### [DIRECTIONS FOR THIS TASK]
Retype, word for word, every line of the records below starting at the one that contains "Image resolution: width=1098" and ending at the one that contains "Task: Open the Gebäude- und"; include both of those lines and nothing more.

(RECORDS SHOWN Opens)

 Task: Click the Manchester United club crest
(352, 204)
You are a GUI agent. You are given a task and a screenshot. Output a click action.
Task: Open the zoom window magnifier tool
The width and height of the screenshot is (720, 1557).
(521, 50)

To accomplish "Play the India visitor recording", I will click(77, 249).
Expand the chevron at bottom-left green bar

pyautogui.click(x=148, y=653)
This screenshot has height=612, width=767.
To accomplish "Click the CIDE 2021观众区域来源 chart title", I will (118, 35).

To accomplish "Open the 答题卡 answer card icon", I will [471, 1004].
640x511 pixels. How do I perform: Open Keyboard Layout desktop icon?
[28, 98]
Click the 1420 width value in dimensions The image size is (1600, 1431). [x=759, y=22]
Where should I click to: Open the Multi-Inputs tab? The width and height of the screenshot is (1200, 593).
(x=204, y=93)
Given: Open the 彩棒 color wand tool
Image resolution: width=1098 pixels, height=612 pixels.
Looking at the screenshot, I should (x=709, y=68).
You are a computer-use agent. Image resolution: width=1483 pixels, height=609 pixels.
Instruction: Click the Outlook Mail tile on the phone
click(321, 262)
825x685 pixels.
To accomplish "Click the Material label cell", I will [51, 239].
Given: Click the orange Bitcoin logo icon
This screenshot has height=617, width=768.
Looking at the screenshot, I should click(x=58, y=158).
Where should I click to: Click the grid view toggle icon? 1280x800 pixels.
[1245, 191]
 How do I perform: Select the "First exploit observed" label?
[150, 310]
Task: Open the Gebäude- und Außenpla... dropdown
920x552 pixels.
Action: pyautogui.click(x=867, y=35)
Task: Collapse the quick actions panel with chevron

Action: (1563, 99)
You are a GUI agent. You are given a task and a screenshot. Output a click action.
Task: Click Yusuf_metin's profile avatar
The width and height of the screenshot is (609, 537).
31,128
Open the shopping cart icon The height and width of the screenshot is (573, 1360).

(RECORDS SHOWN Closes)

### [EXERCISE OUTPUT]
Image resolution: width=1098 pixels, height=612 pixels.
Looking at the screenshot, I should (x=709, y=68).
You are a computer-use agent. Image resolution: width=1483 pixels, height=609 pixels.
Instruction: Click the Outlook Mail tile on the phone
click(321, 262)
825x685 pixels.
To accomplish "Click the Material label cell", I will [51, 239].
Given: Click the orange Bitcoin logo icon
This screenshot has height=617, width=768.
Looking at the screenshot, I should click(x=58, y=158).
Where should I click to: Click the grid view toggle icon? 1280x800 pixels.
[1245, 191]
 How do I perform: Select the "First exploit observed" label?
[150, 310]
Task: Open the Gebäude- und Außenpla... dropdown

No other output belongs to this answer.